Point étonnant : la direction laisse entendre que S&P approuverait cette transaction dans un texte très ambigu (voir page 8 rapport d’activité vol 1). Une agence de notation comme S&P est rémunérée par le groupe Prévoir pour donner une notation quant à la solvabilité du groupe eu égard aux engagements de Prévoir vis à vis des tiers. Il ne rentre nullement dans les compétences de S&P, ni dans son cahier des charges, de juger si telle ou telle acquisition sera rentable pour le groupe Prévoir. Si S&P était McKinsey , ça se saurait! Il convient donc de ne pas laisser croire aux actionnaires que S&P aurait fait un audit d’AssurOne et applaudi des deux mains cette acquisition.

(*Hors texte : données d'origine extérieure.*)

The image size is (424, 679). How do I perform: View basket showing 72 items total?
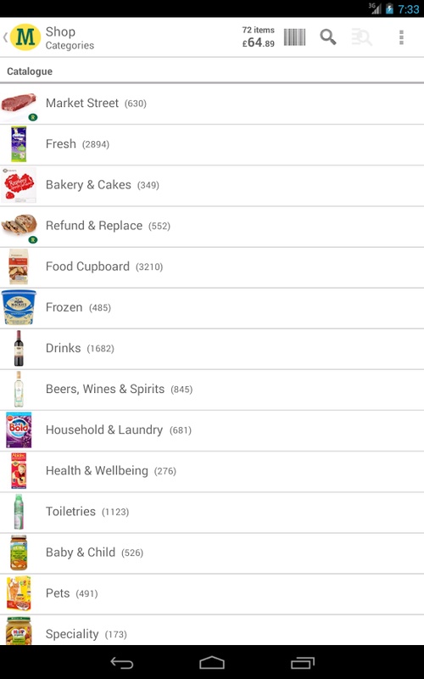[x=258, y=37]
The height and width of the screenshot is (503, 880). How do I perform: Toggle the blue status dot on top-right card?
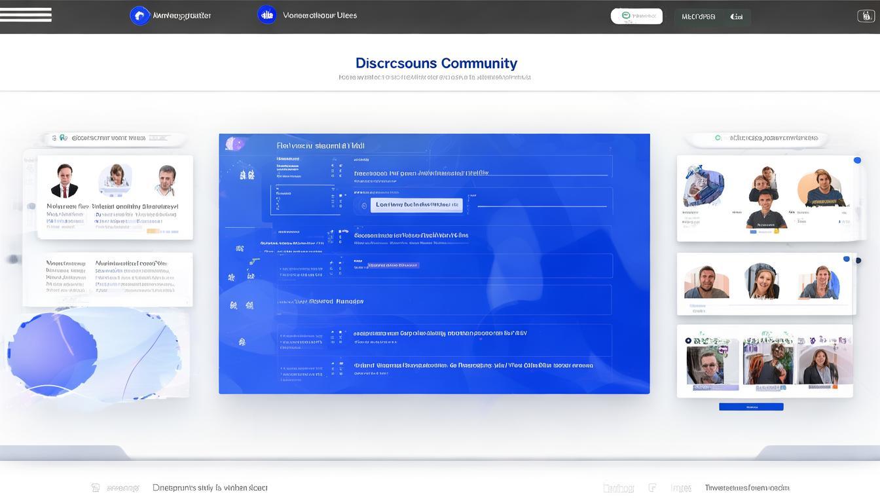tap(857, 159)
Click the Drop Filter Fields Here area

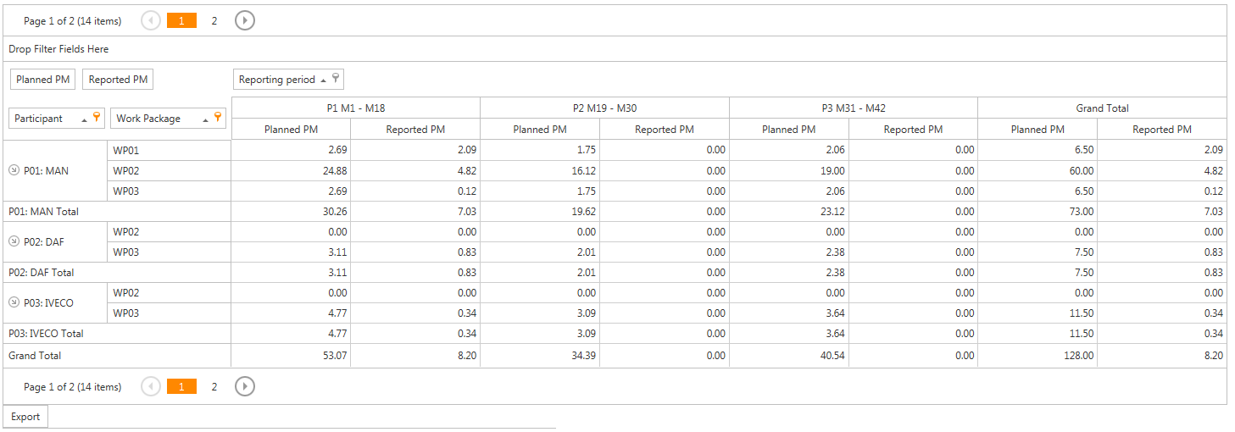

Nous aurions engagé 120 millions d’euros dans cet investissement : 115 millions pour le prix d’acquisition et 5 millions pour les capex. Pour que cet investissement génère la même rentabilité que celle des capitaux engagés du Groupe, soit 4% nets d’impôts, il faudrait que l’investissement génère 5,2 millions de résultat net d'impôts. Passer d’un résultat négatif de 1,4 millions à un résultat net positif de 5,2 millions d’euros parait une bien grande ambition ! Quid alors d’un résultat net de 11 millions d’euros en 2021?
En conclusion, cette acquisition a détruit de la valeur pour Prévoir et ses actionnaires pour au moins 40 millions d’euros, soit 7 euros par action. Il est essentiel que le conseil d’administration du groupe Prévoir réponde aux interrogations des actionnaires sur le bien-fondé et sur les méthodes qui ont conduit à retenir AssurOne et à l’acquérir à ce prix étonnant, dans ce qui est la première acquisition effectuée par le groupe depuis 1910. Pour cette acquisition, Prevoir s’est fait conseiller par les avocats de BGDS et Fidal, par le cabinet d’expertise comptable Exco et par le cabinet d’actuariat Pericles.